Target’s typically bright, red-and-white exuberance has been
replaced by a ghostly shadow play—not the ideal conditions for
shopping.

Jenny is tearfully silent for a few minutes,
then, “Rachel?”

“Yeah?”

“Really, I’m sorry about that—turning into an
absolute child.”

“Hey, don’t worry about it.”

“No, I just…I guess I have a thing about the
dark. And dead bodies glowing fucking red.”

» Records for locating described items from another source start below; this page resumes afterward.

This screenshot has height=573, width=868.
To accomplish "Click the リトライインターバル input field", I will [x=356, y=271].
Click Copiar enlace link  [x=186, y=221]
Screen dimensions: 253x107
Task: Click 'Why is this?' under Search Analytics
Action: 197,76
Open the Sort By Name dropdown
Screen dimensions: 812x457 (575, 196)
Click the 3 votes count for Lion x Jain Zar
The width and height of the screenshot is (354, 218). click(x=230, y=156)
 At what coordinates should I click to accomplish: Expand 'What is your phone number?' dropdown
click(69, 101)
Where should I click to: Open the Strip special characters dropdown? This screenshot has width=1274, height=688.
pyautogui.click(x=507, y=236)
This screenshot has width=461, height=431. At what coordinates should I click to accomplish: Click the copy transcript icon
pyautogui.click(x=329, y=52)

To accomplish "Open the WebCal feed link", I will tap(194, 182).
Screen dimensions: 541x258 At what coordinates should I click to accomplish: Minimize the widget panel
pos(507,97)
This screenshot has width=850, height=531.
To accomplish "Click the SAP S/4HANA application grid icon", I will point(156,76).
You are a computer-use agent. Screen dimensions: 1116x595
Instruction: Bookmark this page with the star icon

Despite herself, Rachel manages a humorless
laugh. “Yeah, I think I do too now.”

Before long, they’re approaching the woman
who is lying folded around the edge of the aisle, both flashlights
illuminating her as they make their way cautiously forward. In the
beam of light, Rachel can see that the young woman on the ground
was attractive, a college student from the looks of her Colorado
State University tee-shirt. Tanned, blond, wearing tight black
athletic shorts, she might have come to work after a morning run.
She’s the after-image of a picture of health. Once beautiful but
lying here on the ground unresponsive and, for all intents and
purposes, dead.

Rachel slows to study her for a moment. Just
like the woman near the hardware aisle, there’s no movement in the
lower body, but the neck muscles appear to be straining. Rachel can
partially see the woman’s face, the expression dead-eyed except for
minute movements of the cheek muscles, like a paralyzed person
discovering some minor capability in long-unused musculature.
Rachel finds herself avoiding those dead eyes, wary that, like the
destroyed motorcyclist’s, they’ll swivel flatly in her
direction.

“Look at this, Jenny.”

Jenny comes to Rachel’s side, looking
uncomfortable. “Is that the woman I…stepped on?”

“Yeah.”

They watch the movement of the neck. It’s
like a muscle spasm; a relentless, involuntary muscle spasm. The
sight fills Rachel with a helpless revulsion. A single glance at
the eyes, or even at the flat pallor of the skin, tells her that
this woman is dead. This is a corpse.

And yet it’s moving.

“What would cause that?” Jenny asks, a
grimace curling her lip. “I mean …”

Rachel cautiously reaches over with her left
hand toward the woman’s neck to feel for a pulse.